How to complete this task
All records below are to be set down exactly, each character intact.

#### Source data ####

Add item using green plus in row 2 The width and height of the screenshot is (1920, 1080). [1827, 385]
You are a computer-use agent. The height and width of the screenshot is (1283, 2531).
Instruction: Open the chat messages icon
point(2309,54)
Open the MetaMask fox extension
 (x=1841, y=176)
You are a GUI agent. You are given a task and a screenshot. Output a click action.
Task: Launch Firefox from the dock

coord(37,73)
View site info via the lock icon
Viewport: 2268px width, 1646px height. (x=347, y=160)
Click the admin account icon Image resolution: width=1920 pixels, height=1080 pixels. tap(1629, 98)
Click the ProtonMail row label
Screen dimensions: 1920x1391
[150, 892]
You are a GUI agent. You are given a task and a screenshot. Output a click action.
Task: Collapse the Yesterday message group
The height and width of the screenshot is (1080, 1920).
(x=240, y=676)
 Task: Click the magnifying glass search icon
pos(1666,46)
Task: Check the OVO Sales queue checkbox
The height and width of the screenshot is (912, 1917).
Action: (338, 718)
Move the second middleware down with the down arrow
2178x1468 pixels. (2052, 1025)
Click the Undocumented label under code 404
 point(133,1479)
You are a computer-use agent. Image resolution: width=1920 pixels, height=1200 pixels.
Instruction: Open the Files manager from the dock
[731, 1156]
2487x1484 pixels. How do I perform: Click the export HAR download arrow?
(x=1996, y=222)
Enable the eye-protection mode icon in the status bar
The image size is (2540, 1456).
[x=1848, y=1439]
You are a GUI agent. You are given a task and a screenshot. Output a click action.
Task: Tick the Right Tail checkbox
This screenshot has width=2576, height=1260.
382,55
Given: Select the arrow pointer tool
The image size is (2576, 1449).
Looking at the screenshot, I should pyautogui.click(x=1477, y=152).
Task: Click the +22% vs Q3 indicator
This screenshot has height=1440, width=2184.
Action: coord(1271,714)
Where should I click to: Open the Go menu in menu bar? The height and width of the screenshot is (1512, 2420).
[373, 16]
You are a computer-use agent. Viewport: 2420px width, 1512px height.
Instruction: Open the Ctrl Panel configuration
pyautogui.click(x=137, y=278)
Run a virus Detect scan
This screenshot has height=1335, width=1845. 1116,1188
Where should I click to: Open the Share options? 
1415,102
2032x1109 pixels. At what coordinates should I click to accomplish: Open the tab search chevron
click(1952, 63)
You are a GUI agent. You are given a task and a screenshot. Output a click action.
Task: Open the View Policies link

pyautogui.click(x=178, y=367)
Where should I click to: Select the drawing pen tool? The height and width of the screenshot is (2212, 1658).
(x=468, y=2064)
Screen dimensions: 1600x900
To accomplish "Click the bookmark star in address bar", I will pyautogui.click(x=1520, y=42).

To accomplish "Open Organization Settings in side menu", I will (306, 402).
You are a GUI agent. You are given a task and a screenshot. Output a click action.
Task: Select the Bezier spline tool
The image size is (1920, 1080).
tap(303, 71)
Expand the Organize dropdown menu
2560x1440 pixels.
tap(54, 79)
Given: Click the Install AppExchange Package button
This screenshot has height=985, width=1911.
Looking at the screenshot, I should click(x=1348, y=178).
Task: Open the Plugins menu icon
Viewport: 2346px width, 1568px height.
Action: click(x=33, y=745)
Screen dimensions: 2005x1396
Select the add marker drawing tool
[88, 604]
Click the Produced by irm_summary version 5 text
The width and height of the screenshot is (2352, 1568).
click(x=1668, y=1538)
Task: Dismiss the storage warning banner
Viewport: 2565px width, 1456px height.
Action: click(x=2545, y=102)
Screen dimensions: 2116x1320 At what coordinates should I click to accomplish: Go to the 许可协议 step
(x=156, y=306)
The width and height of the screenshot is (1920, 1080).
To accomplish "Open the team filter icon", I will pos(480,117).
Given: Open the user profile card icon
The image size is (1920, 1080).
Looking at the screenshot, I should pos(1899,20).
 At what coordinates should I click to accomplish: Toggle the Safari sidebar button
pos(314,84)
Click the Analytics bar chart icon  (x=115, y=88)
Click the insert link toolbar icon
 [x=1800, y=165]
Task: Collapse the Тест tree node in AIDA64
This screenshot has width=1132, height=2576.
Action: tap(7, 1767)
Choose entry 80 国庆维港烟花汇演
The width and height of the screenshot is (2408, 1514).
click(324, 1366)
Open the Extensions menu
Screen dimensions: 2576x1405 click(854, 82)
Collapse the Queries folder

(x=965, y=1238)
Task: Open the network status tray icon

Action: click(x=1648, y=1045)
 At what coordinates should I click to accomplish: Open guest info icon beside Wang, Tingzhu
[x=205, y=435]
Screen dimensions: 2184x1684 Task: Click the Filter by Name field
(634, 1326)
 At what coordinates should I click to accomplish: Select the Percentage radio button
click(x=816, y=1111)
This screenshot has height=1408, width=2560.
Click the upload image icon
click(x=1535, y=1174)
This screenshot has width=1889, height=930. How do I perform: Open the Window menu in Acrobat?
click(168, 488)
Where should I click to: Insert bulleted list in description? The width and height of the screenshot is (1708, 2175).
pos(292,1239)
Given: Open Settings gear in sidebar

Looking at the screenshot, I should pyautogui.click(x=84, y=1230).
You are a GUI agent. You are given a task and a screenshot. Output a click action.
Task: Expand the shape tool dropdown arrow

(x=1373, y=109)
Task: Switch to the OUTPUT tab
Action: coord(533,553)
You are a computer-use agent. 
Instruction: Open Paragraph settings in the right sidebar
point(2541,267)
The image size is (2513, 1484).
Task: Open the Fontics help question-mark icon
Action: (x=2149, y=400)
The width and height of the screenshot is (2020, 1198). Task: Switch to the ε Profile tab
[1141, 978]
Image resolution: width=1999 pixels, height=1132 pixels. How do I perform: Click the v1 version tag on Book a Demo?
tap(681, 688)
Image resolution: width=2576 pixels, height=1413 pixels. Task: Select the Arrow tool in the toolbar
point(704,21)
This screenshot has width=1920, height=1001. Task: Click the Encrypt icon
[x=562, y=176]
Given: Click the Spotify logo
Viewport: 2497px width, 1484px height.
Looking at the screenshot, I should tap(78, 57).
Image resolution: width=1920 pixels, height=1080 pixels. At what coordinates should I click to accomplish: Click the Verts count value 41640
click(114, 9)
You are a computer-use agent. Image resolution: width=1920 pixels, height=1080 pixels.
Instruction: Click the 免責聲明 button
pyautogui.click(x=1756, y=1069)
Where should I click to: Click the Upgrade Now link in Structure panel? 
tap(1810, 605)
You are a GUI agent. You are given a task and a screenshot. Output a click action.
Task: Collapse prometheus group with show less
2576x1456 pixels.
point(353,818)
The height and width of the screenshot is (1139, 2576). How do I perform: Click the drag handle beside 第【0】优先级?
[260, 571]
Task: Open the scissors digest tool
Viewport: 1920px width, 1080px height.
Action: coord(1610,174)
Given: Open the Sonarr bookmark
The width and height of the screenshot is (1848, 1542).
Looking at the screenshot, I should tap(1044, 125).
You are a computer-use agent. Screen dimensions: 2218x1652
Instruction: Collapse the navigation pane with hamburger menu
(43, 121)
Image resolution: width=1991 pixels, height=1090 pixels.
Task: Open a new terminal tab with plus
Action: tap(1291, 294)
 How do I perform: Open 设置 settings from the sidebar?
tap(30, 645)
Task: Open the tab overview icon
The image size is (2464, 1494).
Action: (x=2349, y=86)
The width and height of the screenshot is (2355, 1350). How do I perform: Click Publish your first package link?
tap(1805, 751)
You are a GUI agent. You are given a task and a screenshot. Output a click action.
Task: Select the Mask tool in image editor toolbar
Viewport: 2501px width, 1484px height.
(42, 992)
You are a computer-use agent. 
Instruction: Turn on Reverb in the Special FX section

####

Task response
Add item using green plus in row 2 The width and height of the screenshot is (1920, 1080). [1827, 385]
You are a computer-use agent. The height and width of the screenshot is (1283, 2531).
Instruction: Open the chat messages icon
point(2309,54)
Open the MetaMask fox extension
 (x=1841, y=176)
You are a GUI agent. You are given a task and a screenshot. Output a click action.
Task: Launch Firefox from the dock

coord(37,73)
View site info via the lock icon
Viewport: 2268px width, 1646px height. (x=347, y=160)
Click the admin account icon Image resolution: width=1920 pixels, height=1080 pixels. tap(1629, 98)
Click the ProtonMail row label
Screen dimensions: 1920x1391
[150, 892]
You are a GUI agent. You are given a task and a screenshot. Output a click action.
Task: Collapse the Yesterday message group
The height and width of the screenshot is (1080, 1920).
(x=240, y=676)
 Task: Click the magnifying glass search icon
pos(1666,46)
Task: Check the OVO Sales queue checkbox
The height and width of the screenshot is (912, 1917).
Action: (338, 718)
Move the second middleware down with the down arrow
2178x1468 pixels. (2052, 1025)
Click the Undocumented label under code 404
 point(133,1479)
You are a computer-use agent. Image resolution: width=1920 pixels, height=1200 pixels.
Instruction: Open the Files manager from the dock
[731, 1156]
2487x1484 pixels. How do I perform: Click the export HAR download arrow?
(x=1996, y=222)
Enable the eye-protection mode icon in the status bar
The image size is (2540, 1456).
[x=1848, y=1439]
You are a GUI agent. You are given a task and a screenshot. Output a click action.
Task: Tick the Right Tail checkbox
This screenshot has width=2576, height=1260.
382,55
Given: Select the arrow pointer tool
The image size is (2576, 1449).
Looking at the screenshot, I should pyautogui.click(x=1477, y=152).
Task: Click the +22% vs Q3 indicator
This screenshot has height=1440, width=2184.
Action: coord(1271,714)
Where should I click to: Open the Go menu in menu bar? The height and width of the screenshot is (1512, 2420).
[373, 16]
You are a computer-use agent. Viewport: 2420px width, 1512px height.
Instruction: Open the Ctrl Panel configuration
pyautogui.click(x=137, y=278)
Run a virus Detect scan
This screenshot has height=1335, width=1845. 1116,1188
Where should I click to: Open the Share options? 
1415,102
2032x1109 pixels. At what coordinates should I click to accomplish: Open the tab search chevron
click(1952, 63)
You are a GUI agent. You are given a task and a screenshot. Output a click action.
Task: Open the View Policies link

pyautogui.click(x=178, y=367)
Where should I click to: Select the drawing pen tool? The height and width of the screenshot is (2212, 1658).
(x=468, y=2064)
Screen dimensions: 1600x900
To accomplish "Click the bookmark star in address bar", I will pyautogui.click(x=1520, y=42).

To accomplish "Open Organization Settings in side menu", I will (306, 402).
You are a GUI agent. You are given a task and a screenshot. Output a click action.
Task: Select the Bezier spline tool
The image size is (1920, 1080).
tap(303, 71)
Expand the Organize dropdown menu
2560x1440 pixels.
tap(54, 79)
Given: Click the Install AppExchange Package button
This screenshot has height=985, width=1911.
Looking at the screenshot, I should click(x=1348, y=178).
Task: Open the Plugins menu icon
Viewport: 2346px width, 1568px height.
Action: click(x=33, y=745)
Screen dimensions: 2005x1396
Select the add marker drawing tool
[88, 604]
Click the Produced by irm_summary version 5 text
The width and height of the screenshot is (2352, 1568).
click(x=1668, y=1538)
Task: Dismiss the storage warning banner
Viewport: 2565px width, 1456px height.
Action: click(x=2545, y=102)
Screen dimensions: 2116x1320 At what coordinates should I click to accomplish: Go to the 许可协议 step
(x=156, y=306)
The width and height of the screenshot is (1920, 1080).
To accomplish "Open the team filter icon", I will pos(480,117).
Given: Open the user profile card icon
The image size is (1920, 1080).
Looking at the screenshot, I should pos(1899,20).
 At what coordinates should I click to accomplish: Toggle the Safari sidebar button
pos(314,84)
Click the Analytics bar chart icon  (x=115, y=88)
Click the insert link toolbar icon
 [x=1800, y=165]
Task: Collapse the Тест tree node in AIDA64
This screenshot has width=1132, height=2576.
Action: tap(7, 1767)
Choose entry 80 国庆维港烟花汇演
The width and height of the screenshot is (2408, 1514).
click(324, 1366)
Open the Extensions menu
Screen dimensions: 2576x1405 click(854, 82)
Collapse the Queries folder

(x=965, y=1238)
Task: Open the network status tray icon

Action: click(x=1648, y=1045)
 At what coordinates should I click to accomplish: Open guest info icon beside Wang, Tingzhu
[x=205, y=435]
Screen dimensions: 2184x1684 Task: Click the Filter by Name field
(634, 1326)
 At what coordinates should I click to accomplish: Select the Percentage radio button
click(x=816, y=1111)
This screenshot has height=1408, width=2560.
Click the upload image icon
click(x=1535, y=1174)
This screenshot has width=1889, height=930. How do I perform: Open the Window menu in Acrobat?
click(168, 488)
Where should I click to: Insert bulleted list in description? The width and height of the screenshot is (1708, 2175).
pos(292,1239)
Given: Open Settings gear in sidebar

Looking at the screenshot, I should pyautogui.click(x=84, y=1230).
You are a GUI agent. You are given a task and a screenshot. Output a click action.
Task: Expand the shape tool dropdown arrow

(x=1373, y=109)
Task: Switch to the OUTPUT tab
Action: coord(533,553)
You are a computer-use agent. 
Instruction: Open Paragraph settings in the right sidebar
point(2541,267)
The image size is (2513, 1484).
Task: Open the Fontics help question-mark icon
Action: (x=2149, y=400)
The width and height of the screenshot is (2020, 1198). Task: Switch to the ε Profile tab
[1141, 978]
Image resolution: width=1999 pixels, height=1132 pixels. How do I perform: Click the v1 version tag on Book a Demo?
tap(681, 688)
Image resolution: width=2576 pixels, height=1413 pixels. Task: Select the Arrow tool in the toolbar
point(704,21)
This screenshot has width=1920, height=1001. Task: Click the Encrypt icon
[x=562, y=176]
Given: Click the Spotify logo
Viewport: 2497px width, 1484px height.
Looking at the screenshot, I should tap(78, 57).
Image resolution: width=1920 pixels, height=1080 pixels. At what coordinates should I click to accomplish: Click the Verts count value 41640
click(114, 9)
You are a computer-use agent. Image resolution: width=1920 pixels, height=1080 pixels.
Instruction: Click the 免責聲明 button
pyautogui.click(x=1756, y=1069)
Where should I click to: Click the Upgrade Now link in Structure panel? 
tap(1810, 605)
You are a GUI agent. You are given a task and a screenshot. Output a click action.
Task: Collapse prometheus group with show less
2576x1456 pixels.
point(353,818)
The height and width of the screenshot is (1139, 2576). How do I perform: Click the drag handle beside 第【0】优先级?
[260, 571]
Task: Open the scissors digest tool
Viewport: 1920px width, 1080px height.
Action: coord(1610,174)
Given: Open the Sonarr bookmark
The width and height of the screenshot is (1848, 1542).
Looking at the screenshot, I should tap(1044, 125).
You are a computer-use agent. Screen dimensions: 2218x1652
Instruction: Collapse the navigation pane with hamburger menu
(43, 121)
Image resolution: width=1991 pixels, height=1090 pixels.
Task: Open a new terminal tab with plus
Action: tap(1291, 294)
 How do I perform: Open 设置 settings from the sidebar?
tap(30, 645)
Task: Open the tab overview icon
The image size is (2464, 1494).
Action: (x=2349, y=86)
The width and height of the screenshot is (2355, 1350). How do I perform: Click Publish your first package link?
tap(1805, 751)
You are a GUI agent. You are given a task and a screenshot. Output a click action.
Task: Select the Mask tool in image editor toolbar
Viewport: 2501px width, 1484px height.
(42, 992)
You are a computer-use agent. 
Instruction: Turn on Reverb in the Special FX section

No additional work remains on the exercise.